Transcribe the lines below word for word, starting with the line containing "Set Ativo to" and ending with the line containing "The image size is (1507, 812). (x=528, y=755)", both ends included.

**DATA SHOWN:**

— start —

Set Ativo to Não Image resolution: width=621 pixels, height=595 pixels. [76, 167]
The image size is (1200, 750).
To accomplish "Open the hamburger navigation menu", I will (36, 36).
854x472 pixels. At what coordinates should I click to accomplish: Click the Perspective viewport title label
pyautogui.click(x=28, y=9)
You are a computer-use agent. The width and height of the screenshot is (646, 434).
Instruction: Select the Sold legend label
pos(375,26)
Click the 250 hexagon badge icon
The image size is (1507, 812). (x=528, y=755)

— end —
— start —

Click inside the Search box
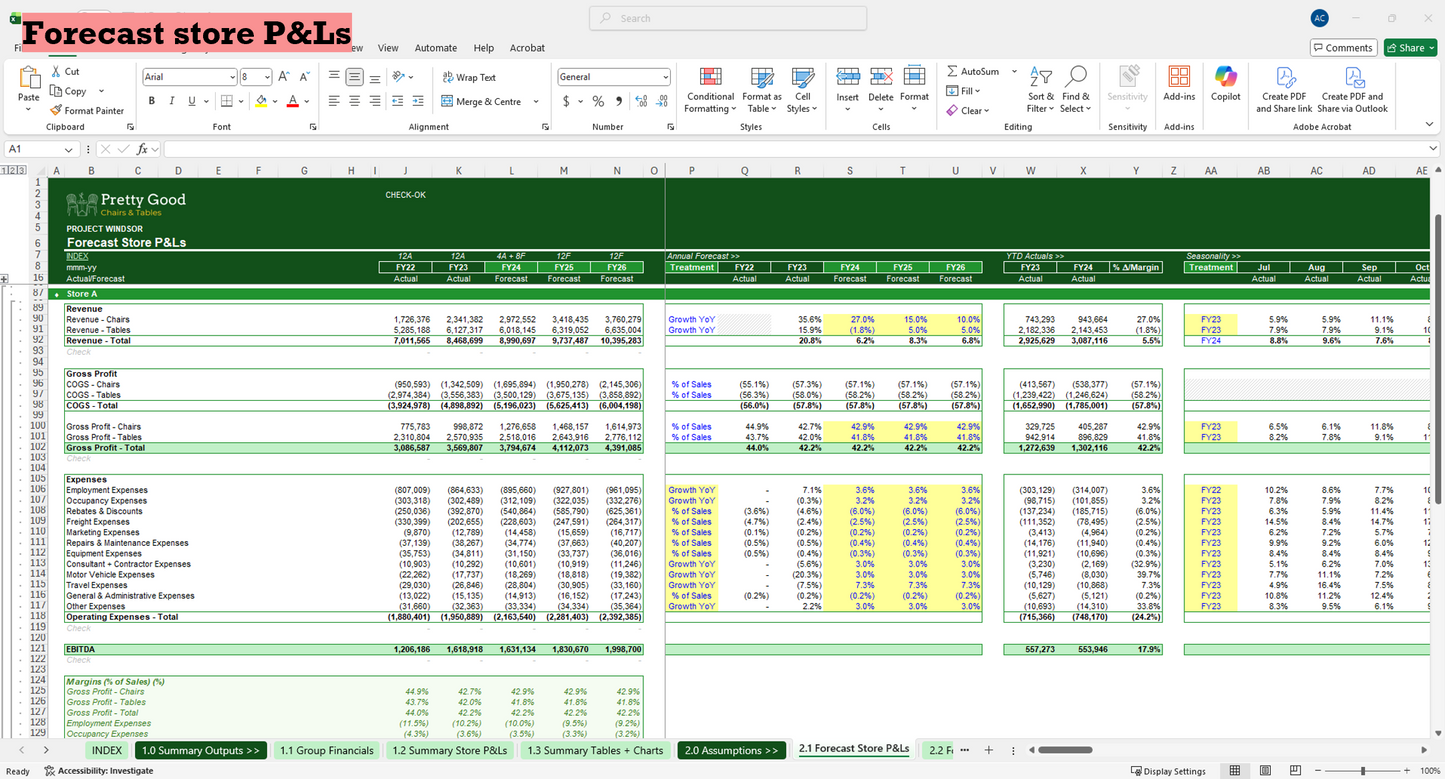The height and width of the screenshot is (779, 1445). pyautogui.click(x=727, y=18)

— end —
— start —

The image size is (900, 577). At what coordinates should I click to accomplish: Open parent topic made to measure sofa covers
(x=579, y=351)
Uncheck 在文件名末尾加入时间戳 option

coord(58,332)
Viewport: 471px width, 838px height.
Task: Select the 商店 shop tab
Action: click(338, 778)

— end —

**RESPONSE TO THIS TASK:**
Set Ativo to Não Image resolution: width=621 pixels, height=595 pixels. [76, 167]
The image size is (1200, 750).
To accomplish "Open the hamburger navigation menu", I will (36, 36).
854x472 pixels. At what coordinates should I click to accomplish: Click the Perspective viewport title label
pyautogui.click(x=28, y=9)
You are a computer-use agent. The width and height of the screenshot is (646, 434).
Instruction: Select the Sold legend label
pos(375,26)
Click the 250 hexagon badge icon
The image size is (1507, 812). (x=528, y=755)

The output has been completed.